Improvements in outcomes for some cancer types have prompted clinicians and researchers to focus on the more nuanced goal of sparing cured patients severe acute and late adverse effects of therapy. A well-recognized late effect of anti-cancer treatment is subsequent cancers, which can arise, at least in part, due to the mutational activity of traditional anti-cancer therapies. Ionizing radiation and certain chemotherapeutic drug classes, such as topoisomerase-II poisons, induce chromosomal changes that enhance a patient’s risk of subsequent oncogenesis. It is now possible to trigger cancer cell death directly, by engaging cell death pathways, rather than indirectly by creating DNA damage which secondarily stimulates cancerous cells to die. This prospect raised the possibility that therapy-induced cancers could be avoided. Unfortunately, this hope has been tampered, at least as far as direct apoptosis-inducing drugs are concerned, by the realization that pro-apoptotic stimuli can promote genomic instability via caspase-mediated activation of nucleases (Figure 4).

Drugs that promote death by necroptosis may avoid many of the pro-survival advantages that apoptosis-resistant cancer cells rely on.
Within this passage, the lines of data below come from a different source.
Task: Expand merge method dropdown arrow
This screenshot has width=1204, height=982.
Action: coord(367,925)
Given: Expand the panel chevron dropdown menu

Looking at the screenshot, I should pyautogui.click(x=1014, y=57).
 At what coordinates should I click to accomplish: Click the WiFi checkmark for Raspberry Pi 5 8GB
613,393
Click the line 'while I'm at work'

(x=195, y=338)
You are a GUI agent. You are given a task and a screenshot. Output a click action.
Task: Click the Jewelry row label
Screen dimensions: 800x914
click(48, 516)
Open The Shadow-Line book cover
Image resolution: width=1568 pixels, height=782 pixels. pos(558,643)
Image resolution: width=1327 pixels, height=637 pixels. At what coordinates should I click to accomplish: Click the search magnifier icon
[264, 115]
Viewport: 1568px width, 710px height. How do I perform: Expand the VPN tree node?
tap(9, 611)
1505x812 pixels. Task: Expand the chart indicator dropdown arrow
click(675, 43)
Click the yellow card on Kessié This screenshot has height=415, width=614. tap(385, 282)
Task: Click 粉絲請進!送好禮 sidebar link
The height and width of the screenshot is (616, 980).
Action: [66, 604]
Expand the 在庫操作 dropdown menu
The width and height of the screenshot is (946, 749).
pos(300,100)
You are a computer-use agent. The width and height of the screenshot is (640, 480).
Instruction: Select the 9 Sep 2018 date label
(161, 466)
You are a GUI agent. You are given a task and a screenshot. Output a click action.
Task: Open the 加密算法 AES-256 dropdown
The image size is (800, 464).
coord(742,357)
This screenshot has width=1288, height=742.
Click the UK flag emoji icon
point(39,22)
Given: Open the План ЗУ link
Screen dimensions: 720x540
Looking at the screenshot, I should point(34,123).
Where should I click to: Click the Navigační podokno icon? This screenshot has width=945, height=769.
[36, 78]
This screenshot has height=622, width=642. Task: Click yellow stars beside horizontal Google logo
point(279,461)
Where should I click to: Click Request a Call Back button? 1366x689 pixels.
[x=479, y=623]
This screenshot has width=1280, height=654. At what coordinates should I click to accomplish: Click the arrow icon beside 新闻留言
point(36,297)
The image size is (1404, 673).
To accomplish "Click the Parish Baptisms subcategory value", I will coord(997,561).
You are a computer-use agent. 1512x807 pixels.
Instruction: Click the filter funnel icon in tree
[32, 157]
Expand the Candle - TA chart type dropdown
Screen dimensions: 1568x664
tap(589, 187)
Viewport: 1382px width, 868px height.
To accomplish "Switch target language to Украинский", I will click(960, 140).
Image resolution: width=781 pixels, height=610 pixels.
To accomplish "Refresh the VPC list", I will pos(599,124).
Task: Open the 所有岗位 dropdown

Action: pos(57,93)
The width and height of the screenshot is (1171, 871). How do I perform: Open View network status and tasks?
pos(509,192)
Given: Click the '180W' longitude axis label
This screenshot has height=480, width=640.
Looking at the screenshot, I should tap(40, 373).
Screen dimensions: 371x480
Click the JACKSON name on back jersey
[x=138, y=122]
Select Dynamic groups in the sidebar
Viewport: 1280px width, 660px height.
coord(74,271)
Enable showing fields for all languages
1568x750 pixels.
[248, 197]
Due to this, these drugs may also be less likely to exert the same selective pressure as chemotherapy drugs, which were described to boost the frequency of pre-existing clones harboring pro-cancerous mutations in tumor suppressor genes such as TP53. The observation that sublethal necroptotic signaling was non-mutagenic provides hope that drugs which destroy cancer cells via necroptosis may be less prone to trigger development of second cancers than chemotherapy or radiotherapy, or possibly even than direct apoptosis inducers. This feature may be especially beneficial for cancer patients with germline flaws in DNA damage response pathways, for whom mutagenic therapies would be particularly risky. As yet, no anti-cancer agents have been created that exclusively trigger necroptosis, but Smac mimetic treatment (which can provoke apoptotic or necroptotic cell death) was non-mutagenic in vitro, even when accurate DNA repair was compromised. Further research will be needed to define the mutagenicity associated with sublethal activation of more recently described cell death pathways, including pyroptosis and ferroptosis, and the prospects for therapeutic exploitation of these pathways.

Figure 4. Summary of the key aspects of cell death pathways that can lead to mutagenesis.